TASK
Reproduce the stretch of the hs-CRP abstract below from "ESPE Abstracts (2019)" through "Children and Adolescents.".
---------- EXTRACT
ESPE Abstracts (2019) 92 P1-339

Elevated High-Sensitivity C-Reactive Protein Level is Associated with Prediabetes and Adiposity in Korean Children and Adolescents.

Sohyun Shin1, Jaehyun Kim2


1Seoul National University Childrens' Hospital, Seoul, Korea, Republic of. 2Seoul National University Bundang Hospital, Seongnam, Korea, Republic of


Objectives: Obesity is a chronic low-grade inflammatory condition that increases the risk of cardiovascular disease. Elevated high-sensitivity C-reactive protein (hs-CRP) has been associated with cardiovascular disease, type 2 diabetes, and metabolic syndrome in adults. We investigated whether hs-CRP represents a risk factor for obesity and cardiometabolic diseases in Korean children and adolescents using nationally representative data.
--------------------
---------- GIVEN DATA
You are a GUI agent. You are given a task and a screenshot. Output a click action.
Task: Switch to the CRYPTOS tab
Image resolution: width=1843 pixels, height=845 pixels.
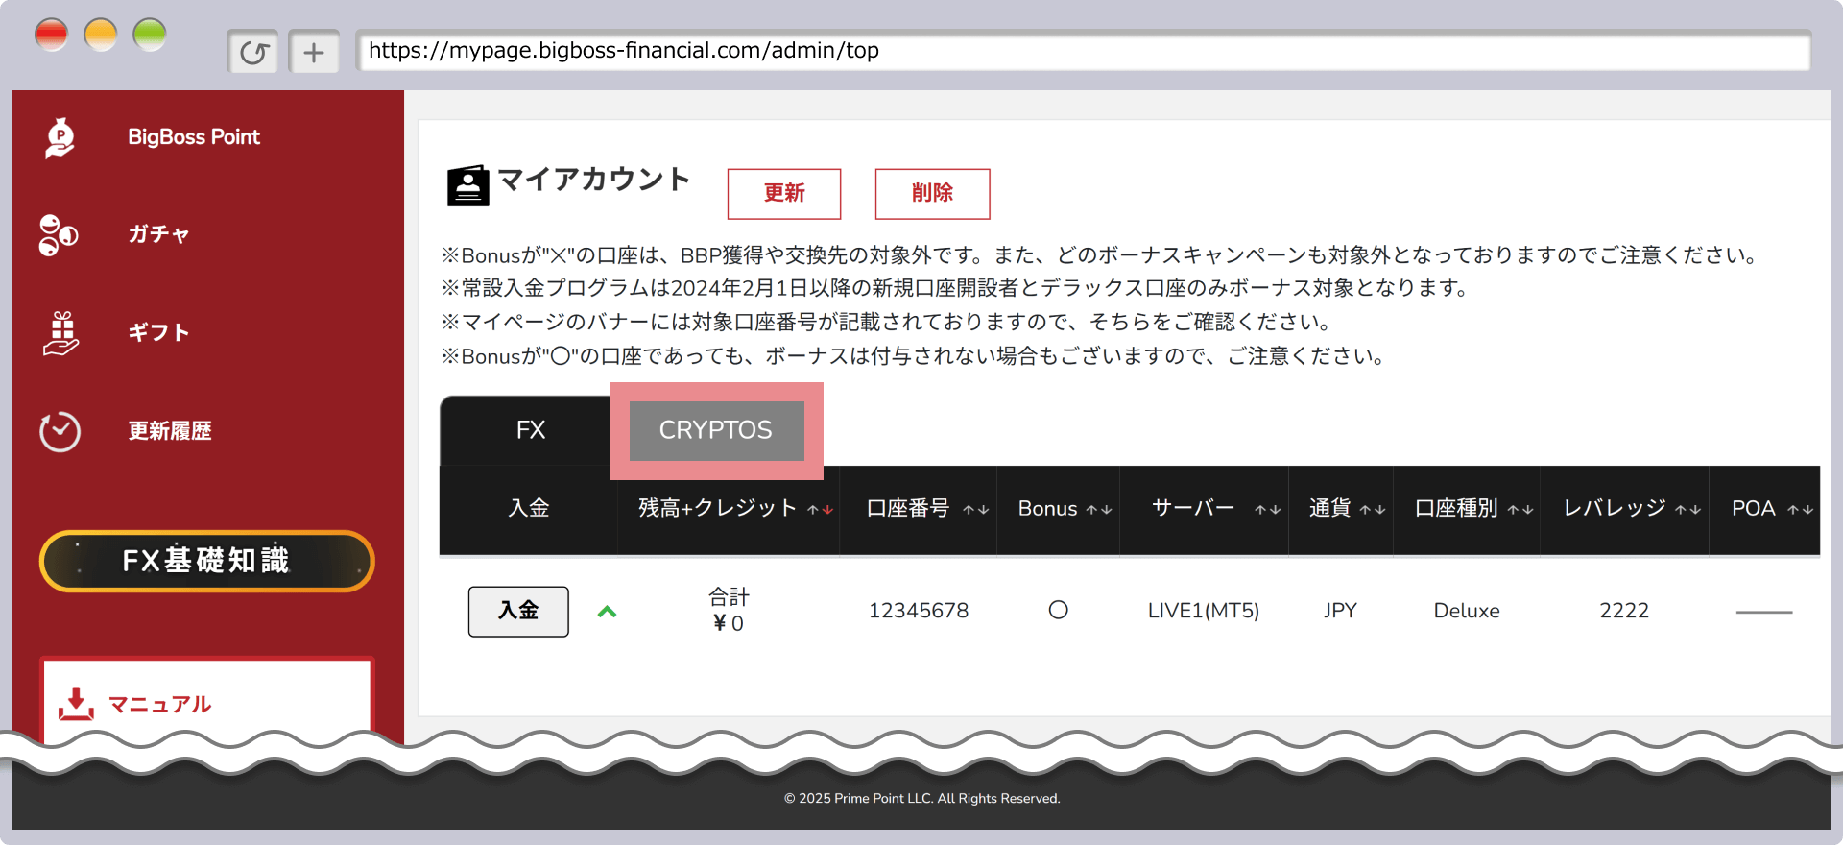[716, 430]
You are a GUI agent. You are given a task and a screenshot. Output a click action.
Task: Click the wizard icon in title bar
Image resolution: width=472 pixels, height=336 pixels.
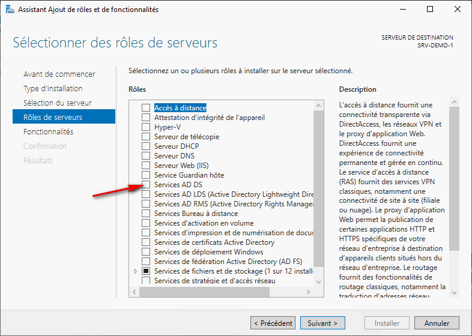click(x=9, y=9)
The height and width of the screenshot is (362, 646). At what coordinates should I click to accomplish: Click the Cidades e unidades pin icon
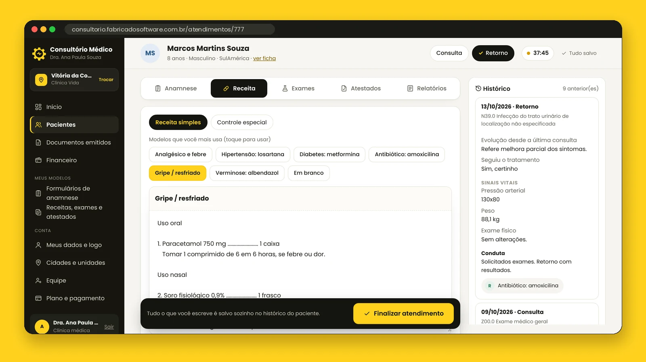tap(38, 263)
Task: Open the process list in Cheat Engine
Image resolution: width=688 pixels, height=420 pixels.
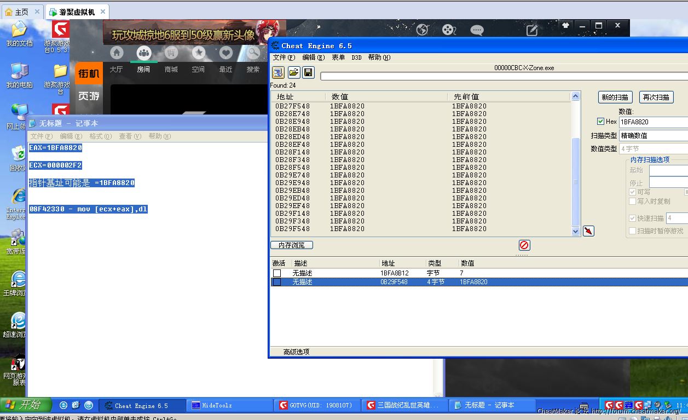Action: (x=278, y=73)
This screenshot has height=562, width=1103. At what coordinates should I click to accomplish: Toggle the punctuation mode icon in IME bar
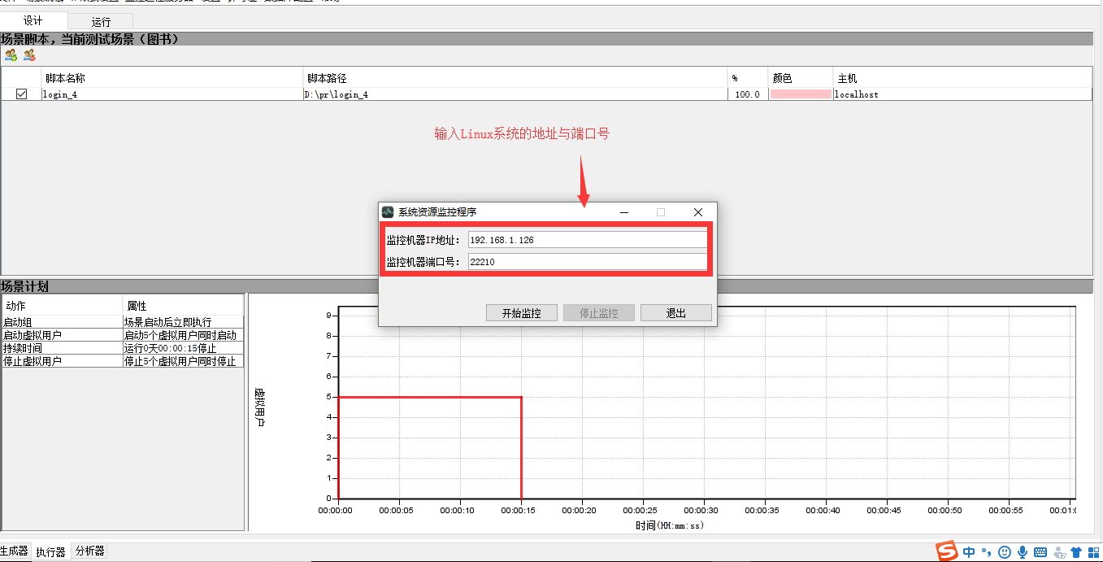pos(987,552)
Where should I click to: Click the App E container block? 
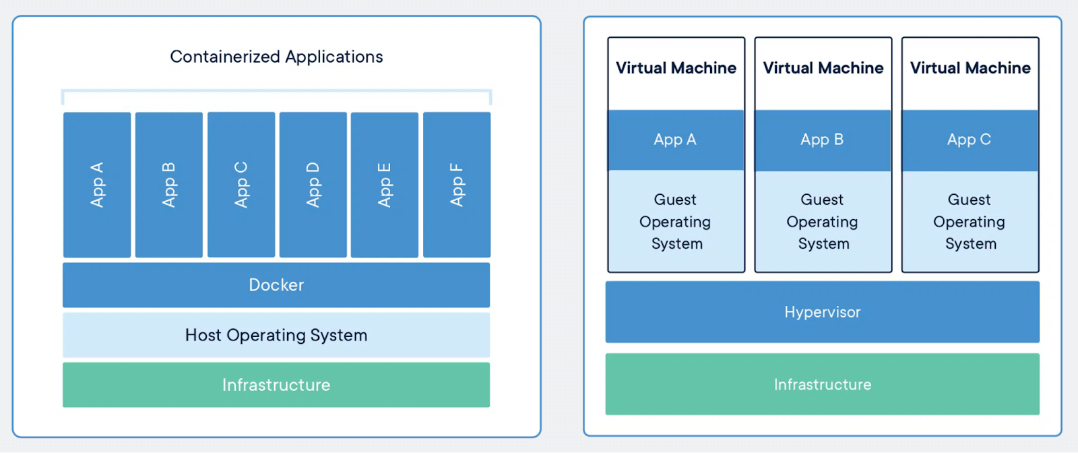[385, 185]
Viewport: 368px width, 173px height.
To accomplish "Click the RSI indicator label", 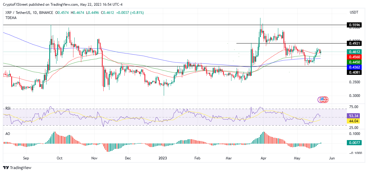I will (x=8, y=107).
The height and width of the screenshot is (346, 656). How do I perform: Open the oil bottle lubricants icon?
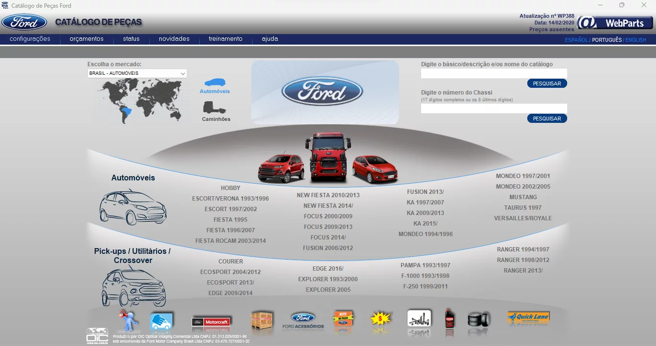click(449, 319)
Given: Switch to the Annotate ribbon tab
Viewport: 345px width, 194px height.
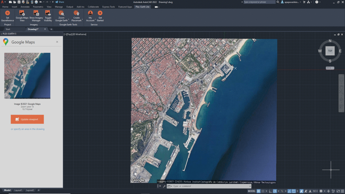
--------------------
ANSWER TO THE EXERCISE
ESPE Abstracts (2019) 92 P1-339

Elevated High-Sensitivity C-Reactive Protein Level is Associated with Prediabetes and Adiposity in Korean Children and Adolescents.